De même, nous nous opposons à toutes les attributions et concessions d’exploration et d’exploitation minières accordées dans tout le pays dans le dos de nos peuples, sans qu’ils aient été consultés au préalable, dans le but de détruire nos terres, notre culture et notre existence.

Nous renouvelons notre soutien à la communauté wixárica de Tapurie-Santa Catarina Cuexcomatitlán (Jalisco), dans sa décision d’exercer son autonomie dans les faits suivant son propre modèle de développement dans les domaines de l’éducation et de la gestion de ses forêts. Nous renouvelons notre opposition à l’exécution du projet routier Amatitlán-Bolaños-Huejuquilla sur le territoire de Tapurie.

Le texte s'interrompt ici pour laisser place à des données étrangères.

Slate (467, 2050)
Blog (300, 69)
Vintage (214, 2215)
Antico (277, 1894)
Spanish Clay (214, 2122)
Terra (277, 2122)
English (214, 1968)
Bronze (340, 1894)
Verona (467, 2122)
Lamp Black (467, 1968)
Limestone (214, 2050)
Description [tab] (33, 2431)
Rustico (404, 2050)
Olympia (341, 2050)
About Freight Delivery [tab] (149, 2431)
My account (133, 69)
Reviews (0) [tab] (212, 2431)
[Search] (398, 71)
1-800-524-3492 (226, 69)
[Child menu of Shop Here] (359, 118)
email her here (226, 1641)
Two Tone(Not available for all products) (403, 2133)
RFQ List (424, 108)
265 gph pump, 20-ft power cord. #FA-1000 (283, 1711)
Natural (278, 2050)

Nous dénonçons l’invasion massive des entreprises multinationales de culture de l’avocat sur des terres qui ont été reconnues comme appartenant à la communauté de Tuxpan en 1925, invasion qui se réalise par l’intimidation des paysans qui renâclent à louer leurs terres et par l’appropriation illégale des eaux disponibles sur les pentes des volcans Nieve et Fuego.

Nous refusons la spoliation des forêts de la communauté de Cherán et de toutes les communautés du plateau Purhépecha opérée par des groupes paramilitarisés de coupe de bois clandestine dans le but de favoriser la plantation d’avocats, avec la complicité du gouvernement qui refuse de poursuivre et de punir ces groupes criminels, qui sont plutôt les bénéficiaires des projets productifs gouvernementaux.

Nous exigeons le respect de la possession par la communauté nahua de Santa María Ostula des terres qu’elle a reprises le 29 juin 2009, lieu où a été fondé le village de Xayakalán. De même, nous exigeons le respect de sa police communautaire, la fin des arrestations de comuneros pour possession d’armes à feu, et le châtiment des groupes paramilitaires qui ont assassiné, blessé par balles et provoqué la migration de dizaines de familles nahuas d’Ostula et Coire. Nous exigeons la présentation en vie des comuneros Javier Martínez, Gerardo Vera et Francisco de Asís, ce dernier étant commissaire aux biens communaux.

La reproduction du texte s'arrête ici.